ACTION ITEM
Where the line containing "Click the Alan Burke account name" appears in the entries below, start there and print only that line and every line after it, exactly, through the end, excluding pictures.

___ EXTRACTED MATERIAL ___

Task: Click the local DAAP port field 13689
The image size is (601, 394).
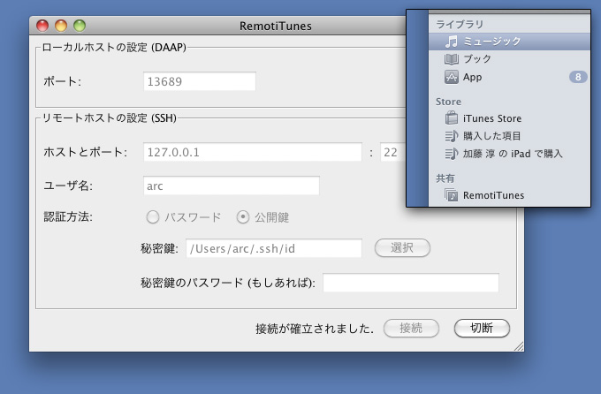Action: coord(199,82)
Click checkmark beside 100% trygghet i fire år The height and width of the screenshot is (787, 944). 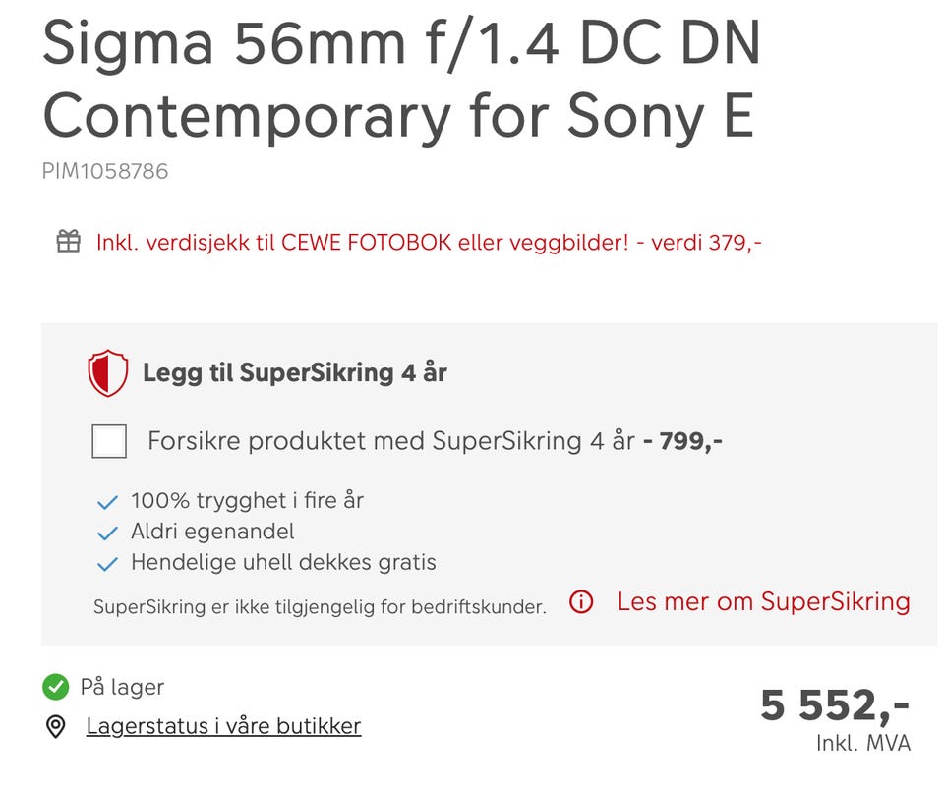107,502
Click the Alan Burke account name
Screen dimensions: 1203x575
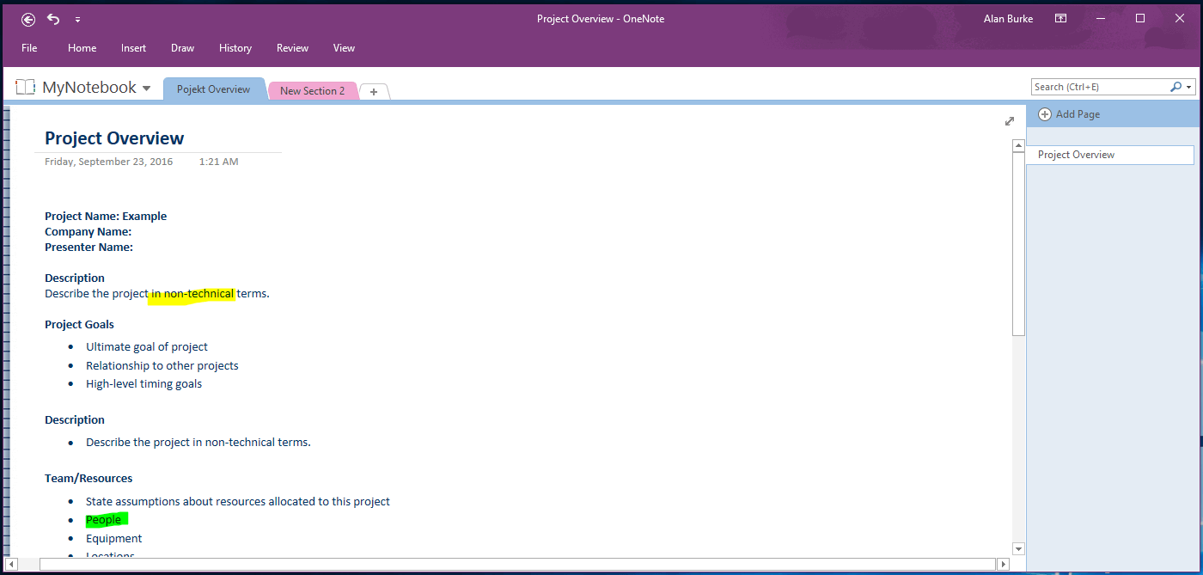click(1008, 18)
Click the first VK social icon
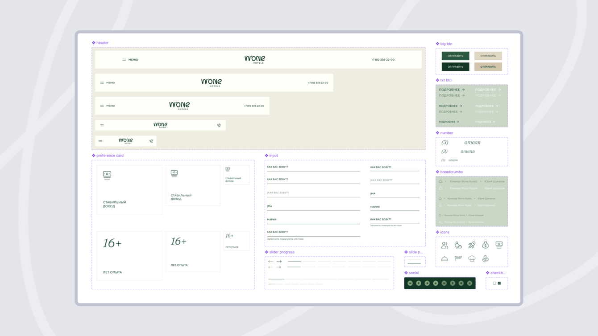 pos(410,283)
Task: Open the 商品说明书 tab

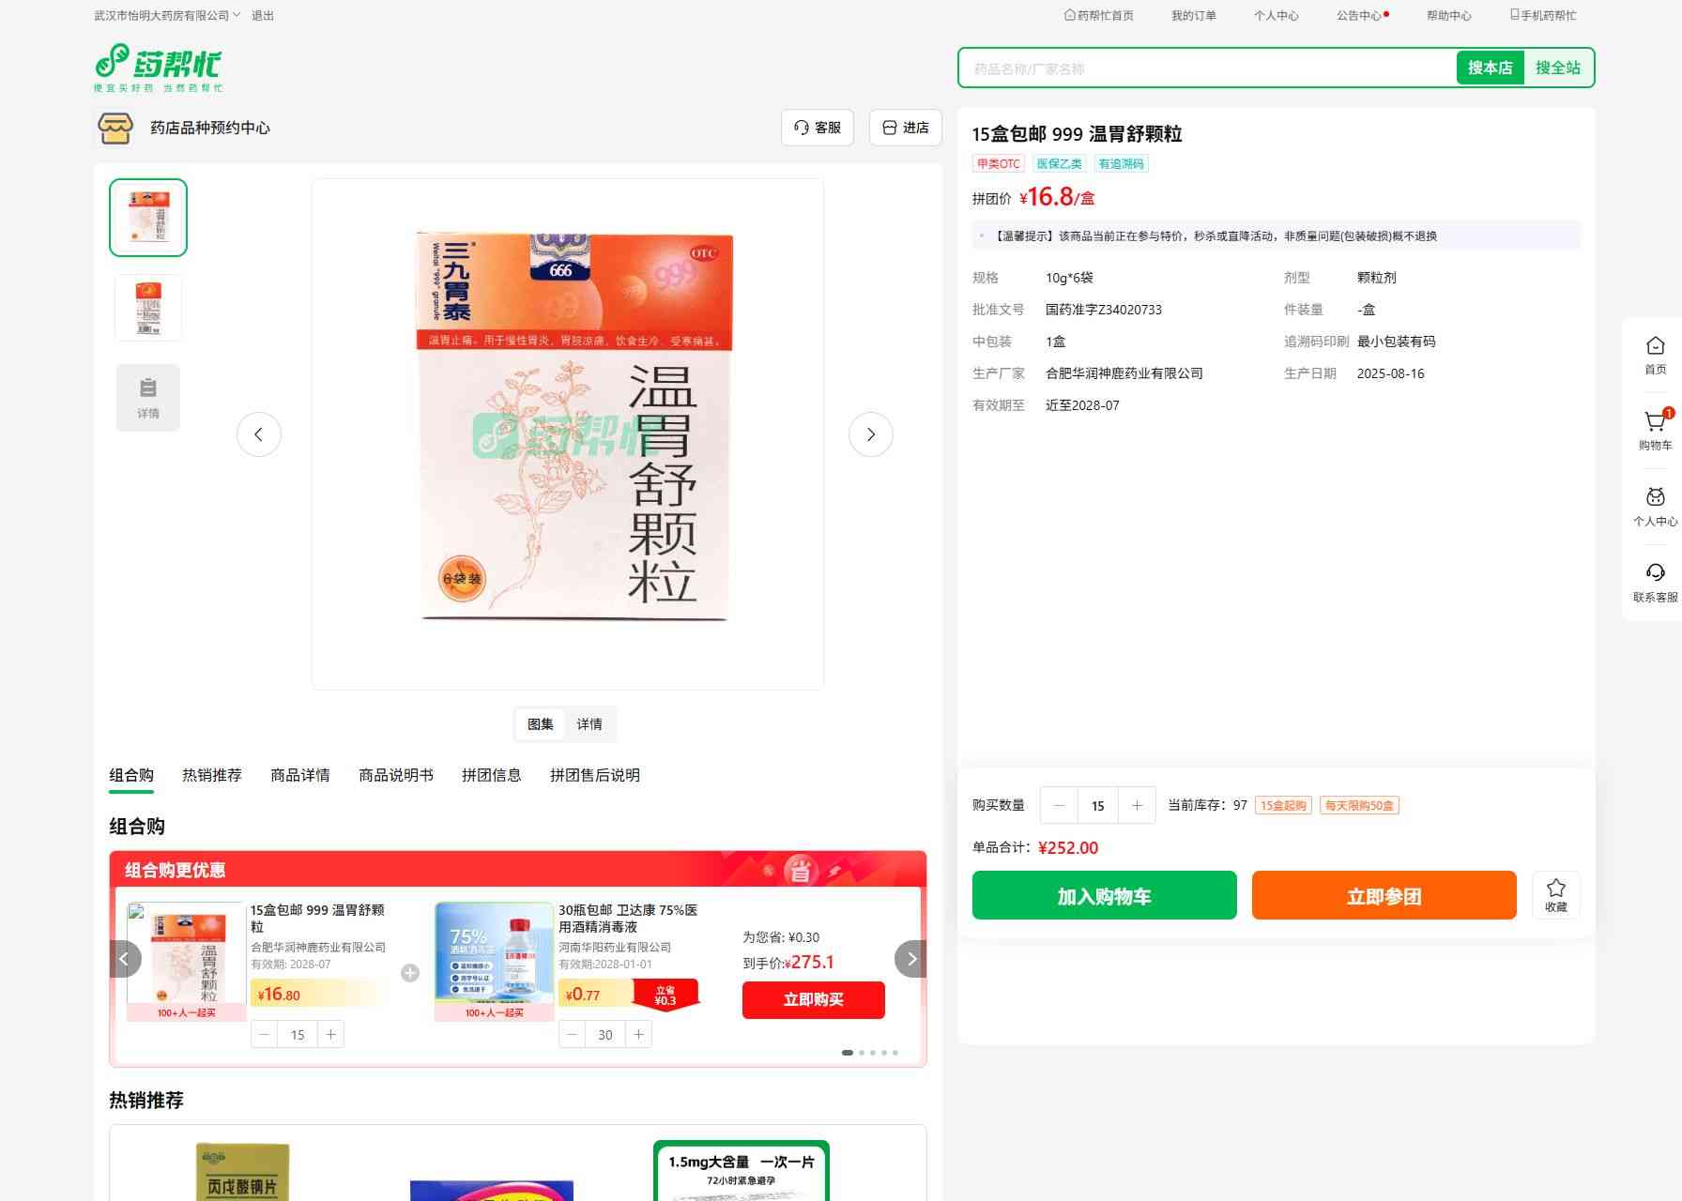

___

ANSWER BELOW
Click the Alan Burke account name
Screen dimensions: 1203x575
click(1008, 18)
Click the first VK social icon
 pos(410,283)
Task: Open the 商品说明书 tab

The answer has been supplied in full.